### Input records ###

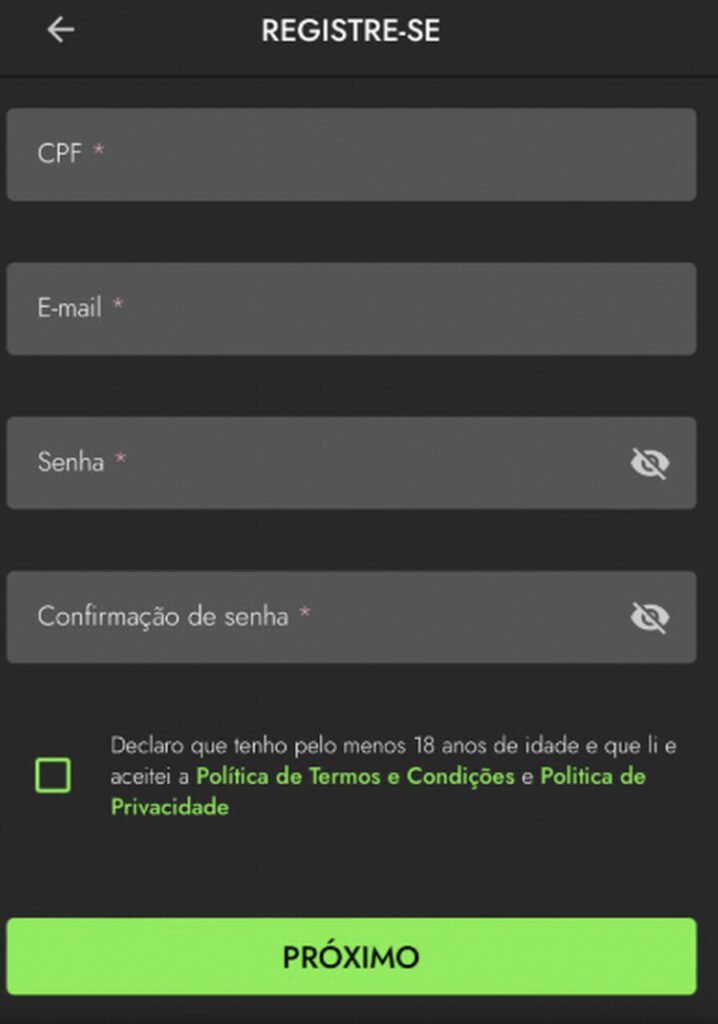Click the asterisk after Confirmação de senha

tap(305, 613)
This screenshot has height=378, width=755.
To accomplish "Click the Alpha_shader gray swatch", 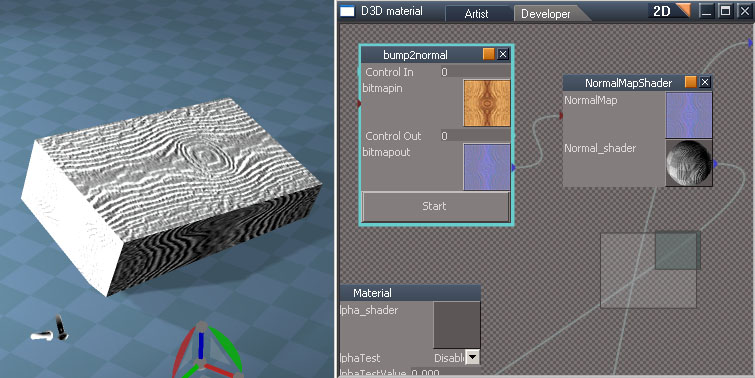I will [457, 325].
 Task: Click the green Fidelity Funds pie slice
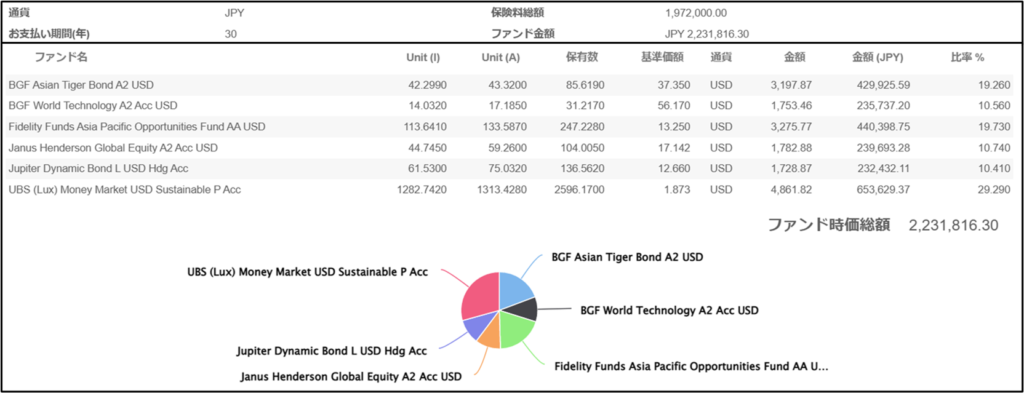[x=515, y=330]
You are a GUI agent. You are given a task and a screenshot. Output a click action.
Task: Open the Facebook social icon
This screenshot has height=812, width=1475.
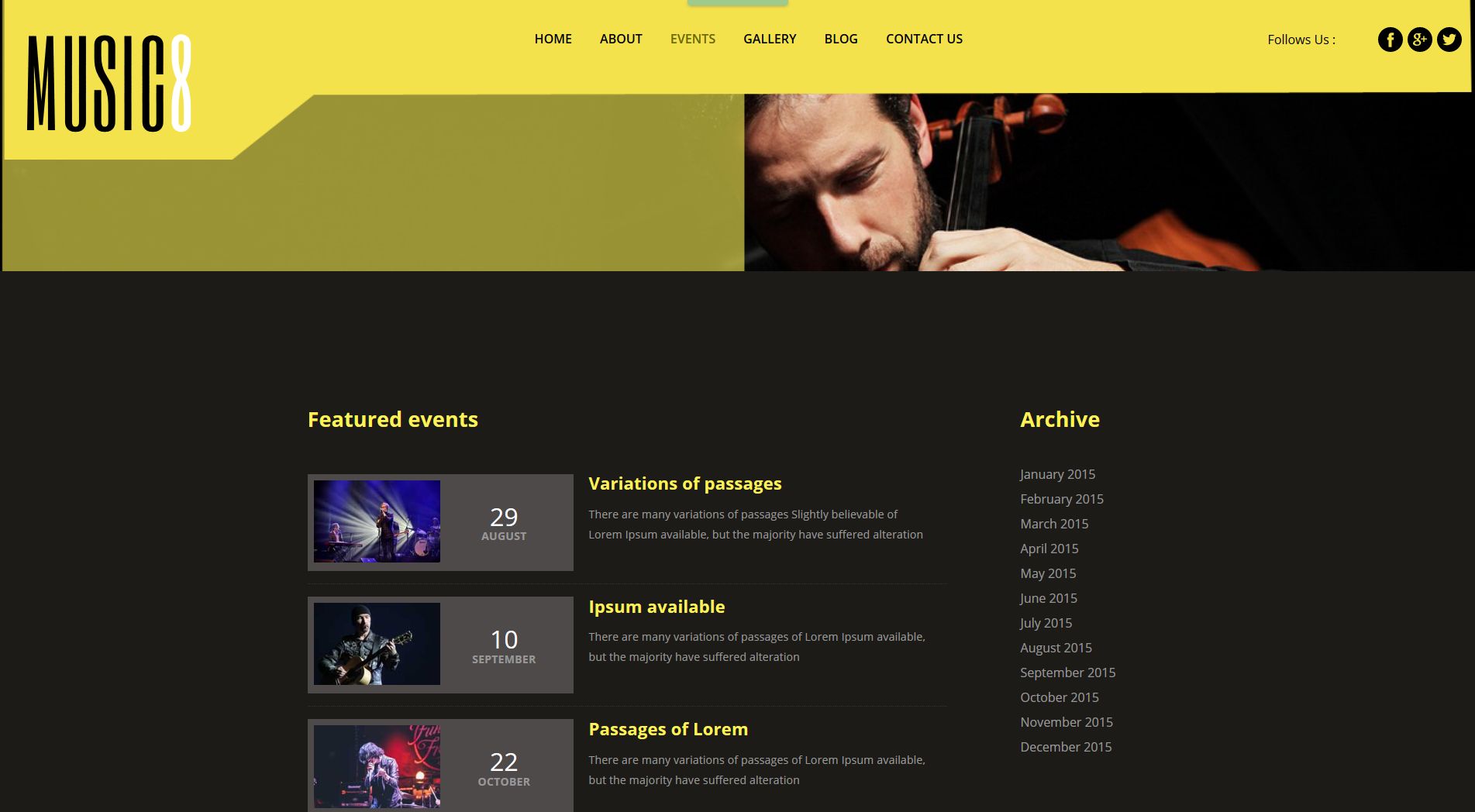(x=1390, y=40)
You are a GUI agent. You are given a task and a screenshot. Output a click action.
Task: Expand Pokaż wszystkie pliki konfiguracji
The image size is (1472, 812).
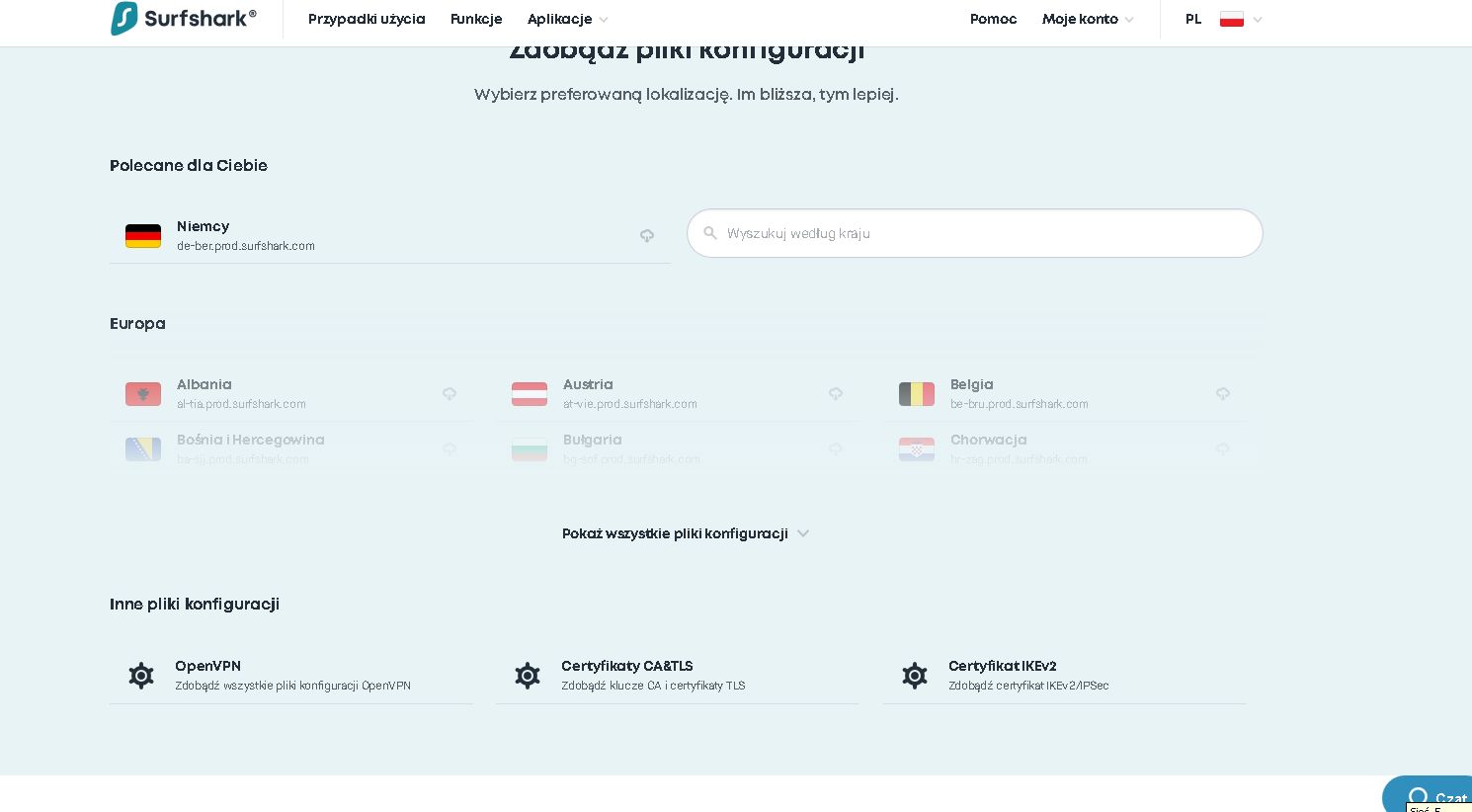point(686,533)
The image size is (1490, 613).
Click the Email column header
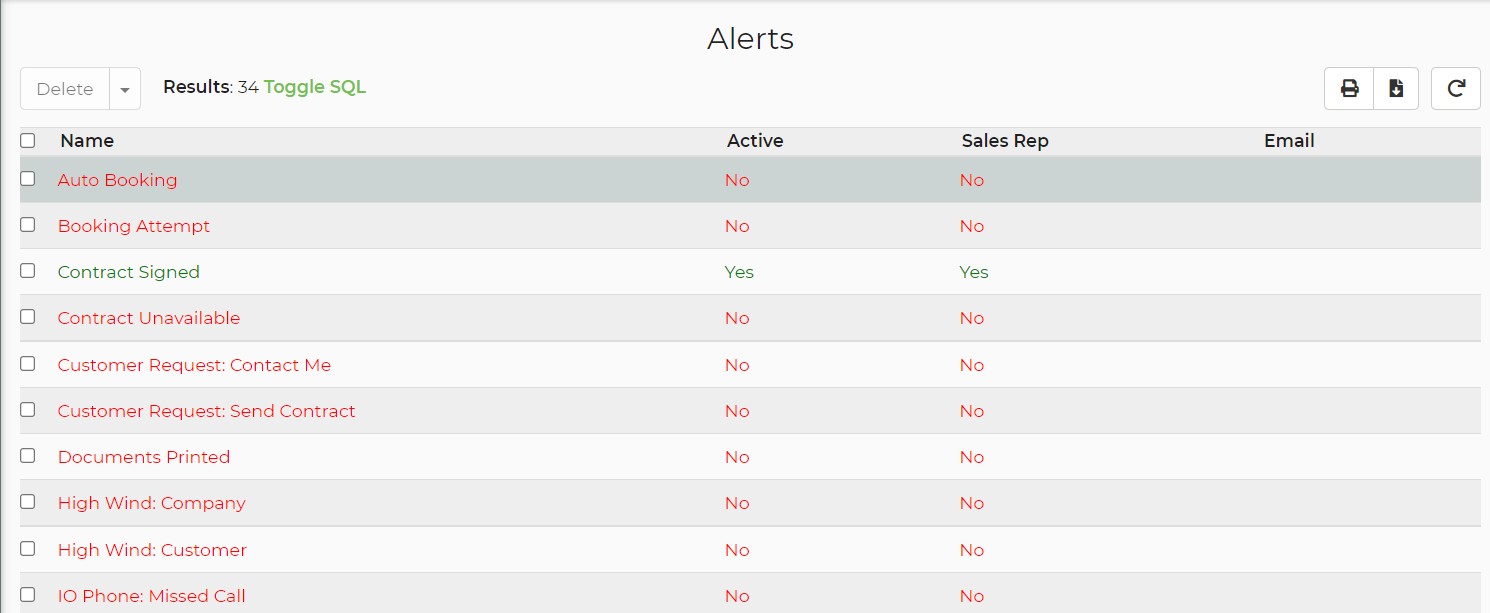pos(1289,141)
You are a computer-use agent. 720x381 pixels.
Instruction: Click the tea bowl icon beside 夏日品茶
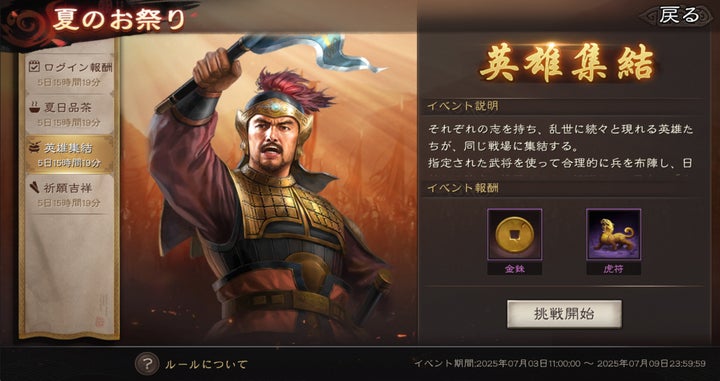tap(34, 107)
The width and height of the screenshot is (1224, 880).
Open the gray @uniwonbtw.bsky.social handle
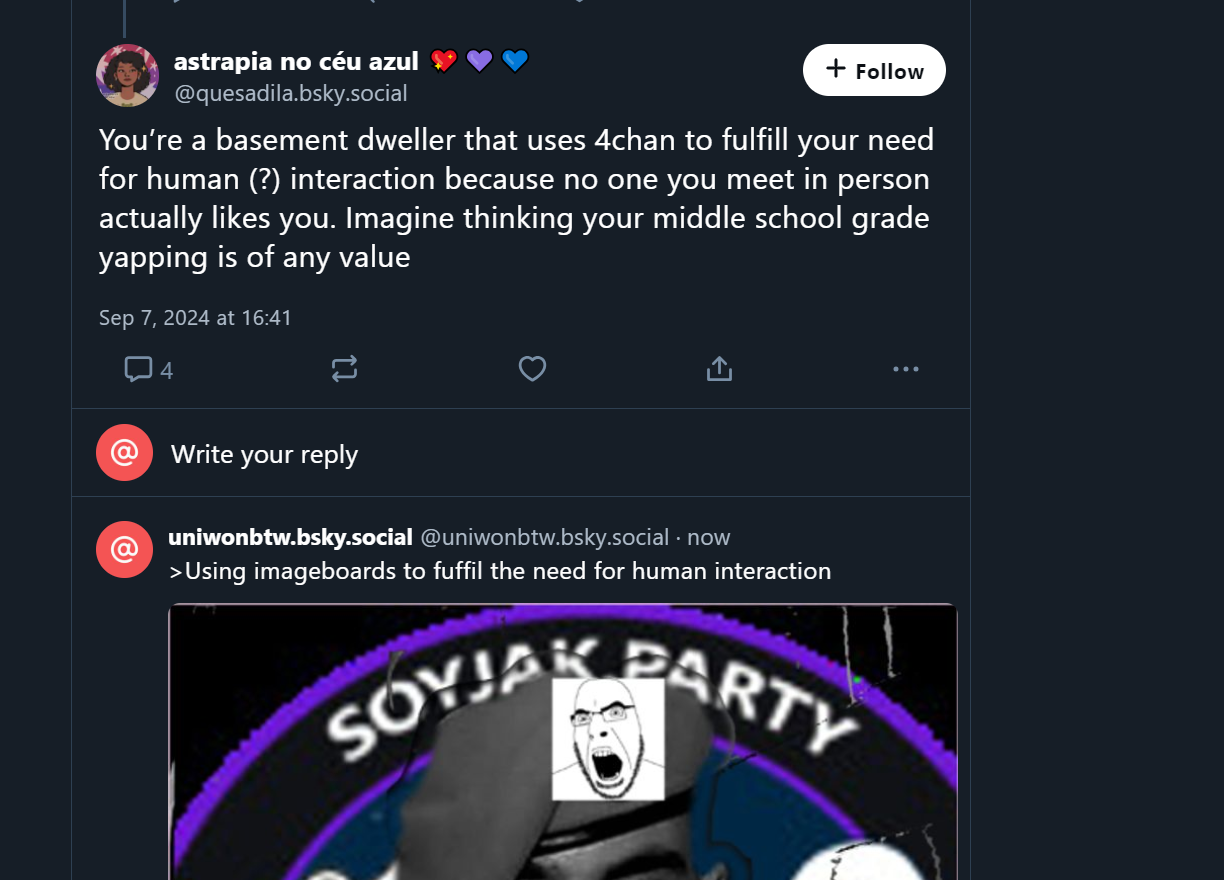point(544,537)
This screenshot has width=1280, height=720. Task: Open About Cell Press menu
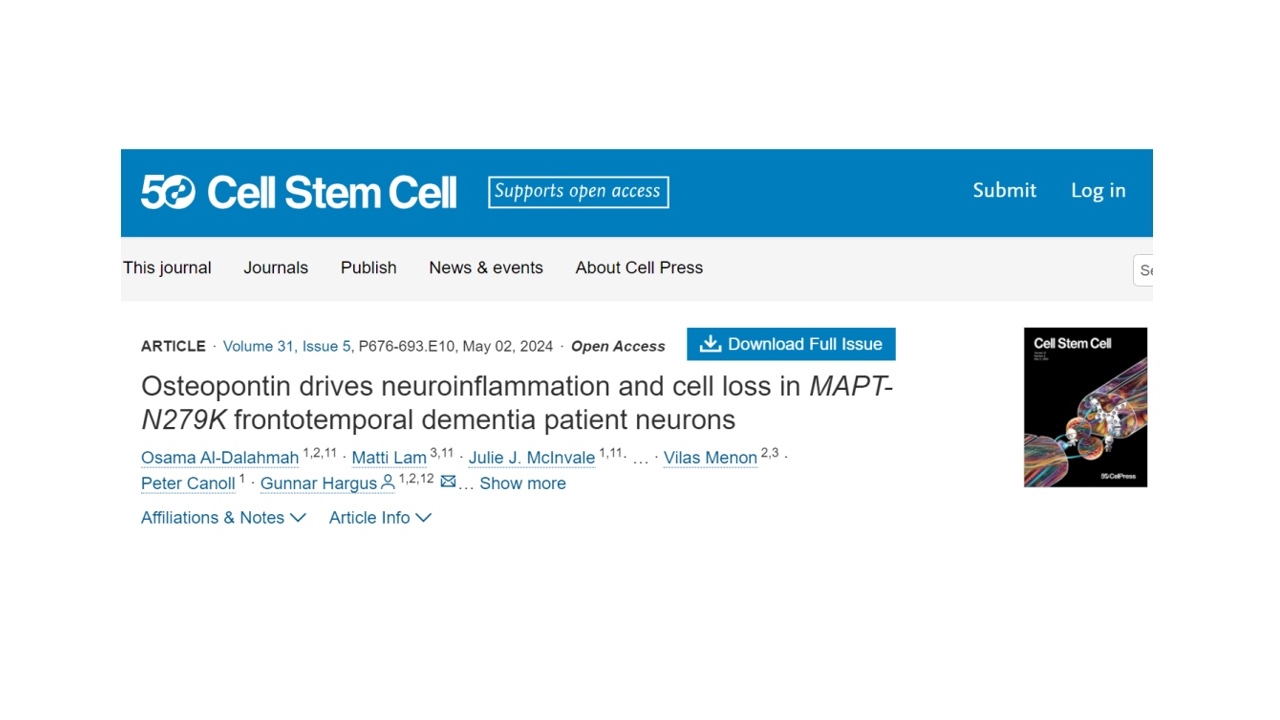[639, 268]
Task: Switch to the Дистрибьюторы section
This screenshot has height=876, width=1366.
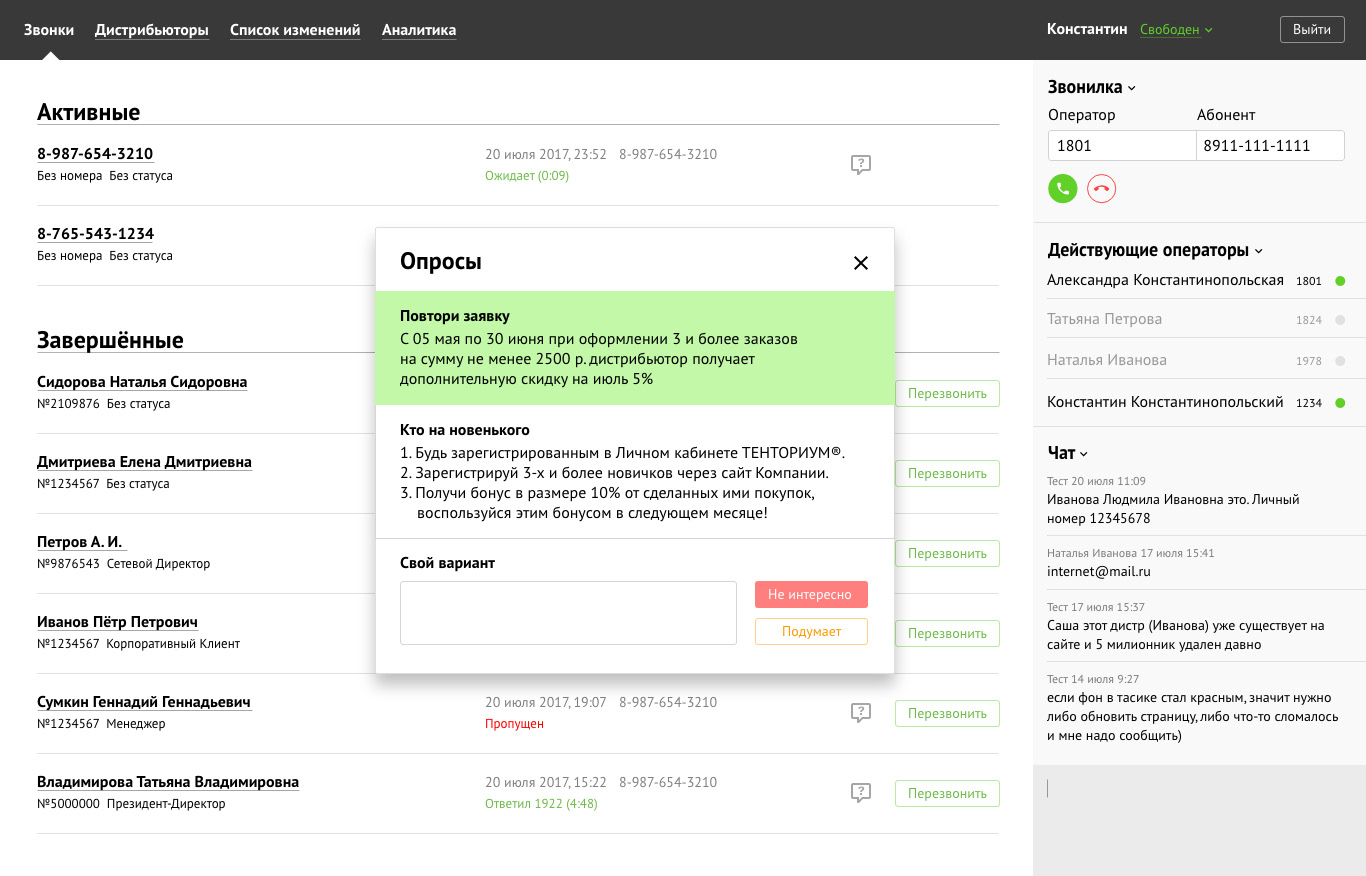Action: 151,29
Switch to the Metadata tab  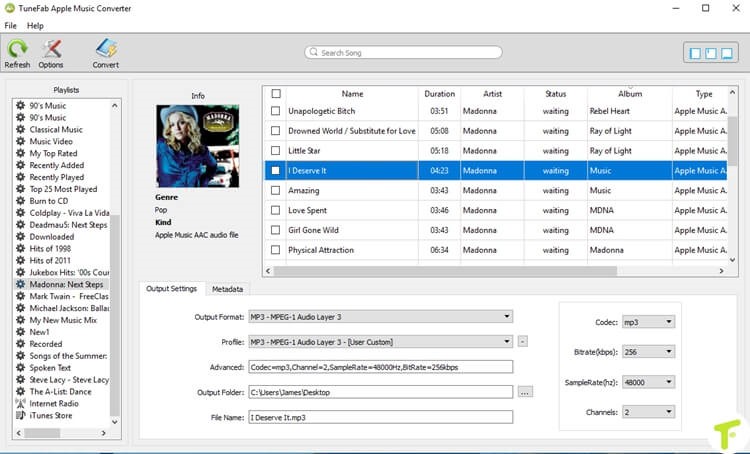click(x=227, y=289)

###

● Problem
In the entries above, every line from the line with "This screenshot has height=812, width=1475." to the line with "The image size is (1490, 613)." is to be printed exactly, with both ends included and pictures excluded.

● Answer
This screenshot has height=812, width=1475.
(x=1390, y=40)
You are a GUI agent. You are given a task and a screenshot. Output a click action.
Task: Expand Pokaż wszystkie pliki konfiguracji
The image size is (1472, 812).
point(686,533)
The image size is (1490, 613).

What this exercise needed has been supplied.